Required action | Among the entries below, find every line that has "plus" and pull it out.

Dataset entries |
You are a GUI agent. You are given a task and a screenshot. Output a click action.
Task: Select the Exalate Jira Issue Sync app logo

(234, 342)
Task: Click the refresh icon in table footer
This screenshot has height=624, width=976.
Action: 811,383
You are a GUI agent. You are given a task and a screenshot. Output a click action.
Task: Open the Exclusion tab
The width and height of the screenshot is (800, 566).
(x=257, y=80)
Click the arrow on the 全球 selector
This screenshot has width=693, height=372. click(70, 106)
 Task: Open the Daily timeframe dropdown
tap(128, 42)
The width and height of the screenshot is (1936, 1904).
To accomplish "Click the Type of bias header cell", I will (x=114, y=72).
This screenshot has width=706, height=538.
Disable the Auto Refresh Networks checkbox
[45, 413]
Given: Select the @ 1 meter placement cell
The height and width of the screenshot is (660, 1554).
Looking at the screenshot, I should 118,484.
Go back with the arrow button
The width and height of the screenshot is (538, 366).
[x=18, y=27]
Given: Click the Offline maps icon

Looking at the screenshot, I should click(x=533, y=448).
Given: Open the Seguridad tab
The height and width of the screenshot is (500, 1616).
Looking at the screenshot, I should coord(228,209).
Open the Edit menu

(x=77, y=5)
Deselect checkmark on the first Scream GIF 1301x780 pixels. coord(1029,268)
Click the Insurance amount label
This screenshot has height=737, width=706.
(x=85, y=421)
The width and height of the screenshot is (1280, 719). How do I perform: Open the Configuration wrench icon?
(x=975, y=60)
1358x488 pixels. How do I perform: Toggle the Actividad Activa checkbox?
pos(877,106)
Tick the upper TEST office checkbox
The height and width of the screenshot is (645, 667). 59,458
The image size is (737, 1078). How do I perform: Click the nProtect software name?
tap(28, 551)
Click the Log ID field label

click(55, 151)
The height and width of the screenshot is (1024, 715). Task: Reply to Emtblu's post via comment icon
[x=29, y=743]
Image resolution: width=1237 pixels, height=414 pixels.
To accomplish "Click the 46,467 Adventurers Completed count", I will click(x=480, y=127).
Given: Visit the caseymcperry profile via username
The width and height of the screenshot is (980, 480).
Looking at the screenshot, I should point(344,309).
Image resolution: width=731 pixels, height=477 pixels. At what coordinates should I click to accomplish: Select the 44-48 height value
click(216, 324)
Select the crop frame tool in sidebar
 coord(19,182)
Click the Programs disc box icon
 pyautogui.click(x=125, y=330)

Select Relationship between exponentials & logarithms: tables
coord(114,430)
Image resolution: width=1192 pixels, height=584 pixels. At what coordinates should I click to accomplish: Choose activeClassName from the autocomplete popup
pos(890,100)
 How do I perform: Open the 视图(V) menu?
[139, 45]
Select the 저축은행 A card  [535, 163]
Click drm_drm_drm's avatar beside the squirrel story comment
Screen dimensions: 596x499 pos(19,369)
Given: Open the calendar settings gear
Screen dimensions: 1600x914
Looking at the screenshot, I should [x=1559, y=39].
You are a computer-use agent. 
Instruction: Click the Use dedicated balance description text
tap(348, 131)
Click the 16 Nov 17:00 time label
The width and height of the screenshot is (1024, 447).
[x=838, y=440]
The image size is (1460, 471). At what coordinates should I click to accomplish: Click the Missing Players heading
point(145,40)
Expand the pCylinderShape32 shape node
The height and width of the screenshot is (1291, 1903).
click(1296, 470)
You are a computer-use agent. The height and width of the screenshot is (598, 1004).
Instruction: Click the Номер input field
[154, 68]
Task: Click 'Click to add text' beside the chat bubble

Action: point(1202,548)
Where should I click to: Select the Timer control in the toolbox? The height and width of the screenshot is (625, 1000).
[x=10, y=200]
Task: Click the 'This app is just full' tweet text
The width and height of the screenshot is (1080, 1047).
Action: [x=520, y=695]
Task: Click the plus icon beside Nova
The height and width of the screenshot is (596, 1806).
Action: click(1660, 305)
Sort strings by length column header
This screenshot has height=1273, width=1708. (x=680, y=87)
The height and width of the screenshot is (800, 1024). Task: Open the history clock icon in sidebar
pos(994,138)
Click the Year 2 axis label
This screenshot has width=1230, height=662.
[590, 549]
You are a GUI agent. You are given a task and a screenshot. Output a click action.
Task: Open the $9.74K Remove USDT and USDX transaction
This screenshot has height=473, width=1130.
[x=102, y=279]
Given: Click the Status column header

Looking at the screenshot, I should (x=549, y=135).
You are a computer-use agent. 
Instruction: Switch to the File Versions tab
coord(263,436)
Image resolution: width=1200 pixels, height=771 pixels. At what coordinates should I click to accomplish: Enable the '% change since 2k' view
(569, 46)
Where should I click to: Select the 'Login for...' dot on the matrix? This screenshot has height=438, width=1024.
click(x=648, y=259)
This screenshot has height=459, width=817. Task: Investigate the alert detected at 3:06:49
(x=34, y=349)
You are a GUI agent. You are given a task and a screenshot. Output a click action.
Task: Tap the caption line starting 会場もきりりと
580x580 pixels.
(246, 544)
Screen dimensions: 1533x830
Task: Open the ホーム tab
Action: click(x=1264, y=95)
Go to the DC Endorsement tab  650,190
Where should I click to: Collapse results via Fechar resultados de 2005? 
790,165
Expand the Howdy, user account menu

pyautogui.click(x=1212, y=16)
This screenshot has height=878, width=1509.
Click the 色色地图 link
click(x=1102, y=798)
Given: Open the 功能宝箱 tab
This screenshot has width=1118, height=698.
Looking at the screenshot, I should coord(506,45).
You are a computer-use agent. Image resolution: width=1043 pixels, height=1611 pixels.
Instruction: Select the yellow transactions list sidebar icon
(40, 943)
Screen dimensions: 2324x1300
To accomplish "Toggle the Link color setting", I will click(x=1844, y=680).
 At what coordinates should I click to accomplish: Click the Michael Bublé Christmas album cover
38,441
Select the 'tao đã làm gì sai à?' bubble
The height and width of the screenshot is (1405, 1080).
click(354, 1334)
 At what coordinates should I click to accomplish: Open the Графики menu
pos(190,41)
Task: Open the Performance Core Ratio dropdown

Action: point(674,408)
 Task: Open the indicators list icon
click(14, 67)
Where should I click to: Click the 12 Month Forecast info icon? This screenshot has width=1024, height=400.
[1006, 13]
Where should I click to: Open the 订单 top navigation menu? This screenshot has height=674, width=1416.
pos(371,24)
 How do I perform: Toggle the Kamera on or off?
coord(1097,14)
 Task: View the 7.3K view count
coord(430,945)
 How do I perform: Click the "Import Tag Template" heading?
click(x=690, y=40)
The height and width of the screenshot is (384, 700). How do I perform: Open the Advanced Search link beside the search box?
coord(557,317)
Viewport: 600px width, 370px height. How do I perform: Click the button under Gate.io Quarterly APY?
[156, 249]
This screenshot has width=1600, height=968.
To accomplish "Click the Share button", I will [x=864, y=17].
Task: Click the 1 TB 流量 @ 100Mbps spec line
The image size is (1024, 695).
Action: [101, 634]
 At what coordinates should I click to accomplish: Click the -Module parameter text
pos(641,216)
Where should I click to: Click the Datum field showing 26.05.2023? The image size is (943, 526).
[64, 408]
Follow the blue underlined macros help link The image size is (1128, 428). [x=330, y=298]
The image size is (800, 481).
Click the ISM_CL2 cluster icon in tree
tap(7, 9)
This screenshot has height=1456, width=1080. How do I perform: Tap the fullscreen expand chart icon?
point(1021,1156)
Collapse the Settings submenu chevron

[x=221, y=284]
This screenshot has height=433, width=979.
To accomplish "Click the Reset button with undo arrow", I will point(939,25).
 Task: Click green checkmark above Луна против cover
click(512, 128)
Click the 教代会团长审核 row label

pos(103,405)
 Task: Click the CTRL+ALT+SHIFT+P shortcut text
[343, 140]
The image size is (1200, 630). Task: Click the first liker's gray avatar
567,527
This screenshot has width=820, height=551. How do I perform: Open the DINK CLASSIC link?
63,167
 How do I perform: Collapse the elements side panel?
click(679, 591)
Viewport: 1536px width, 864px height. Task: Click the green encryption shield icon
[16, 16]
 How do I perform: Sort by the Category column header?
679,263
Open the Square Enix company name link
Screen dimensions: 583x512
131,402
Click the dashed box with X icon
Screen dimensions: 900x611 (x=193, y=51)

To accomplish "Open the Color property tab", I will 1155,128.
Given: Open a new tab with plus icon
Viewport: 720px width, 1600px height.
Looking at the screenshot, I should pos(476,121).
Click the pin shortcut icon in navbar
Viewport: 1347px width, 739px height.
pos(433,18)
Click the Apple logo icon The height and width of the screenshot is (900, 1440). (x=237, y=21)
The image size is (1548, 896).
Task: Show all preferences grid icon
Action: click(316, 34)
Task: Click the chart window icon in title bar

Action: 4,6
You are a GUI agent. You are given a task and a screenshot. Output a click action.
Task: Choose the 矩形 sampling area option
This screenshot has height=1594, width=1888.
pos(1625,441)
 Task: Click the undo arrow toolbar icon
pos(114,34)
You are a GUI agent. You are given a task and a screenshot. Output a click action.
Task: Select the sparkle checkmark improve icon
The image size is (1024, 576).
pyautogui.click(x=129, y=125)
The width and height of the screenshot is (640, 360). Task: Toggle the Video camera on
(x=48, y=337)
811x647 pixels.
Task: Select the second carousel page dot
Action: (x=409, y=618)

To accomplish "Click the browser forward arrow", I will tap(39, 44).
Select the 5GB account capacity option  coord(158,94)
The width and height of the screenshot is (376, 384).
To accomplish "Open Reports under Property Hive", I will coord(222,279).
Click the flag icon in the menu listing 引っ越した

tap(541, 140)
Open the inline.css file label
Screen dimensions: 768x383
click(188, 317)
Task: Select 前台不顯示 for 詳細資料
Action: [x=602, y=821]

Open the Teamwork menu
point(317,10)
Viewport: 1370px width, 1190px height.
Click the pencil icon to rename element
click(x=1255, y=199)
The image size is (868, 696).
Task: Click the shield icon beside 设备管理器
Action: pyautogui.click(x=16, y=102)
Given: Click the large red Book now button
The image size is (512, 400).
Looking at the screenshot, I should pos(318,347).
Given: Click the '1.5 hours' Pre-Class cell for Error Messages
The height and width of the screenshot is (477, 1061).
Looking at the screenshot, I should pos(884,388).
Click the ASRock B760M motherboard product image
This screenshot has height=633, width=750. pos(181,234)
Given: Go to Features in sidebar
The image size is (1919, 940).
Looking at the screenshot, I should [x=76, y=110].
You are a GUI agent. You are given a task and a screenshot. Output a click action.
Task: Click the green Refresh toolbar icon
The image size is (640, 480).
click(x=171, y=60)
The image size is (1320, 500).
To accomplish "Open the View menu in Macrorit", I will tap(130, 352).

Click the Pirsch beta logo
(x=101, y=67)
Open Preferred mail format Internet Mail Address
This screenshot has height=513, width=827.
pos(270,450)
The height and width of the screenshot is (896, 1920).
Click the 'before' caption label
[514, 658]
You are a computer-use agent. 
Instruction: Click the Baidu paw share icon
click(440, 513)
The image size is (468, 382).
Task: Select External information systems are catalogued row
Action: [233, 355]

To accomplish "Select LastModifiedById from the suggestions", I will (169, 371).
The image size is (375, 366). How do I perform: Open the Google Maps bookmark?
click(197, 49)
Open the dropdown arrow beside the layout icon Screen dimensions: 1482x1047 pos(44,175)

The completed task |
Task: Click the plus icon beside Nova
Given: Open a new tab with plus icon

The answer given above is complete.